I’ve been playing around with Thinkup, which you should too, if you value any content you create for Twitter or Facebook. For the twitter side they’ve got this nice graph of clients you’ve used. Here is mine:

This, as far as I’m concerned, explains why you need an API. Less than 10% of the content that I’ve created in twitter comes from their official web interface. And even my most used interface only represents 1/2 of my content. This is only possible because Twitter has been API strong since the beginning.

If you are building a platform to publish information, it has to have a web services API. Otherwise you are going to massively limit the ways that your users can and will publish information.

Twitter vs. Open Source Clients

Apparently you can no longer legitimately use Twitter with open source clients, Ars has a lot of details around the implications of the way Twitter just rolled out OAuth.

Twitter’s OAuth implementation and open source clients

Requiring third-party developers to embed a consumer secret key in the source code of their Twitter client applications potentially puts free and open source (FOSS) client software at greater risk of key exposure than closed-source client software. The key would be visible as plain text in the source code, where anybody could find it and use it for their own purposes. Indeed, one can already easily find dozens of OAuth consumer secret keys by using Google’s code search engine.
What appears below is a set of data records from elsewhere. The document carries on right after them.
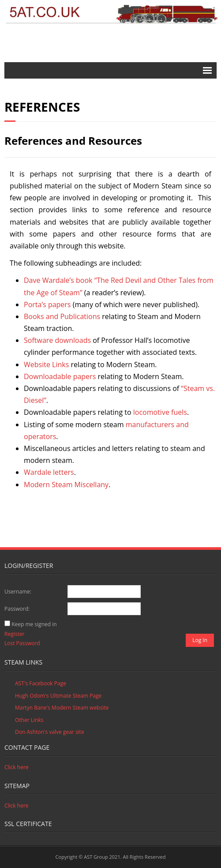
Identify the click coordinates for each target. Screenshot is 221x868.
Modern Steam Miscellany (66, 485)
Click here (16, 767)
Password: (17, 609)
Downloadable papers (60, 376)
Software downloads (57, 340)
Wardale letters (49, 472)
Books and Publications (62, 316)
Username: (18, 591)
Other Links (29, 720)
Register (14, 634)
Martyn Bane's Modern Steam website (62, 707)
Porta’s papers (47, 304)
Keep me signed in (34, 624)
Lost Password (22, 643)
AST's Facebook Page (41, 683)
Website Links (46, 364)
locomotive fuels (160, 412)
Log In (200, 640)
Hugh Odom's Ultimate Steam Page (58, 695)
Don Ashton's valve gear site (49, 732)
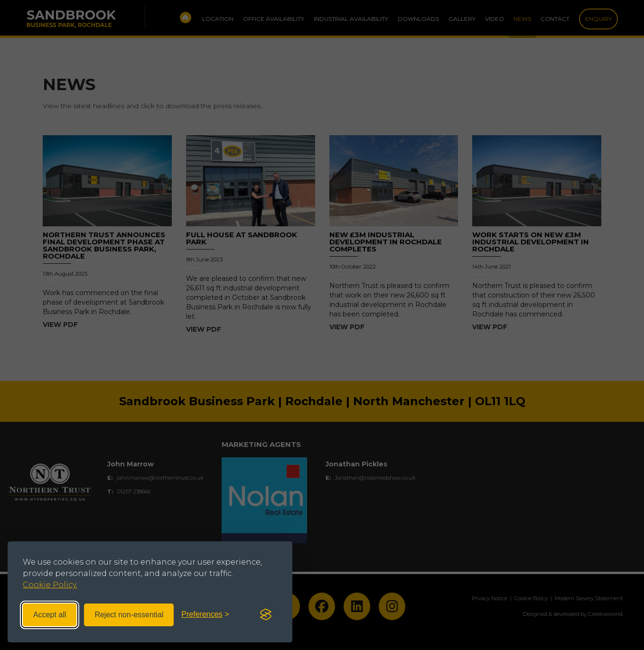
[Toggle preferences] (205, 614)
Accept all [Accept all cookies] (49, 614)
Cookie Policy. (50, 585)
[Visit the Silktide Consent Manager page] (266, 615)
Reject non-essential (129, 614)
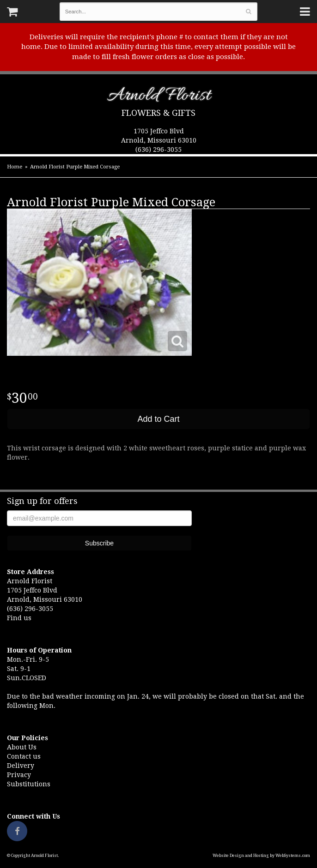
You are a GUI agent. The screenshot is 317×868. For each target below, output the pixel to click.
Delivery (20, 766)
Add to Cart (158, 419)
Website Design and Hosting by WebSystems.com (261, 856)
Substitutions (29, 784)
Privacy (19, 775)
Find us (19, 618)
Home (14, 167)
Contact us (24, 756)
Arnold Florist (158, 97)
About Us (22, 747)
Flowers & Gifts (158, 113)
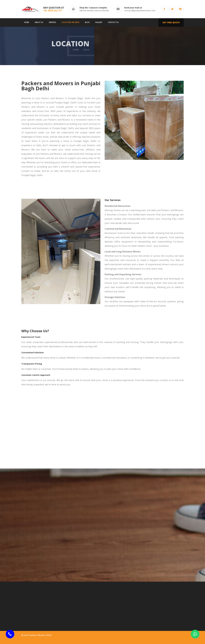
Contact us (113, 22)
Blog (87, 22)
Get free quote (171, 22)
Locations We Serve (70, 22)
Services (52, 22)
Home (26, 22)
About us (39, 22)
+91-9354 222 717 (52, 10)
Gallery (99, 22)
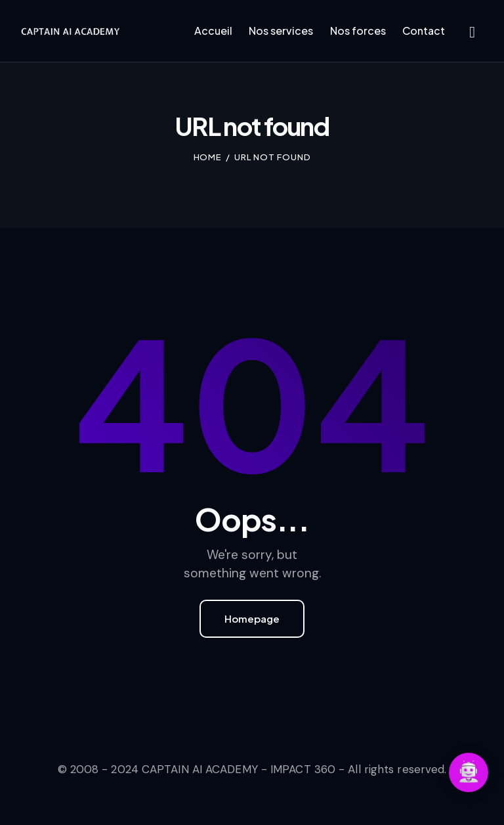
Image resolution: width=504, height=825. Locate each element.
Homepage (252, 618)
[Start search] (472, 33)
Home (208, 157)
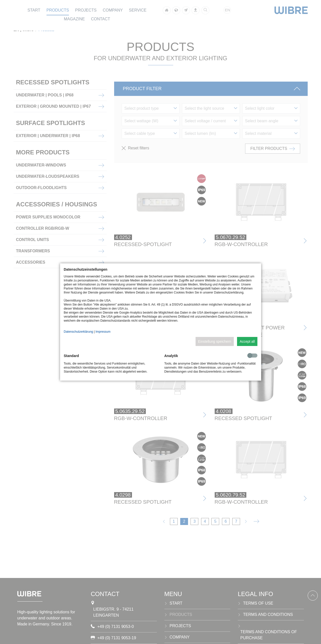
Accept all (247, 341)
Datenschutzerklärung (78, 332)
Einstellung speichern (215, 341)
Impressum (103, 332)
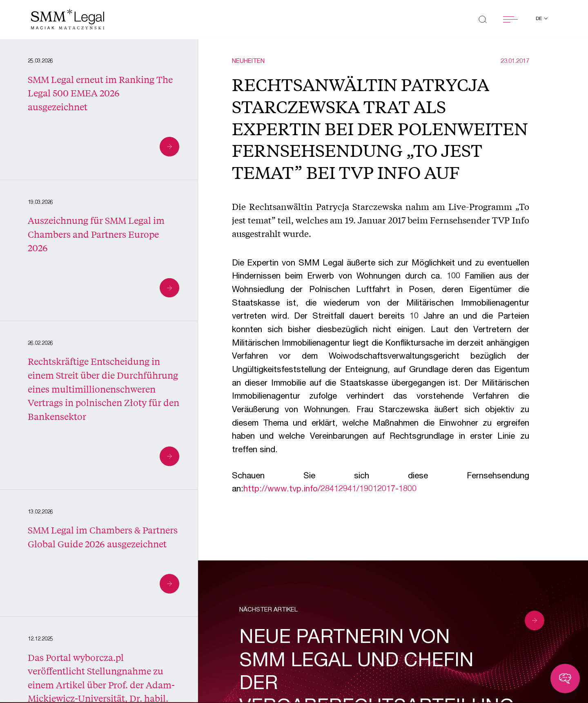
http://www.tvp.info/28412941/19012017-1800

Twitter felt that allowing FOSS Twitter clients to use OAuth posed an unacceptable risk. The company warned that it would invalidate any OAuth keys that it found published in the source code of FOSS client applications. This was deeply troubling to the developers who maintain such software, including me. I am the developer behind Gwibber, a GPL-licensed microblogging client that is used in Ubuntu and other Linux distributions.

This is a damn shame.  I just fixed up my little script that talks to twitter, and I’ll be publishing keys out to github later this week because it’s asinine that they would build an interface which makes it overly burdensome to use open source clients.  OAuth has some neat ideas in it, but making it fundamentally Free and Open Source hostile seems like a bad direction to go.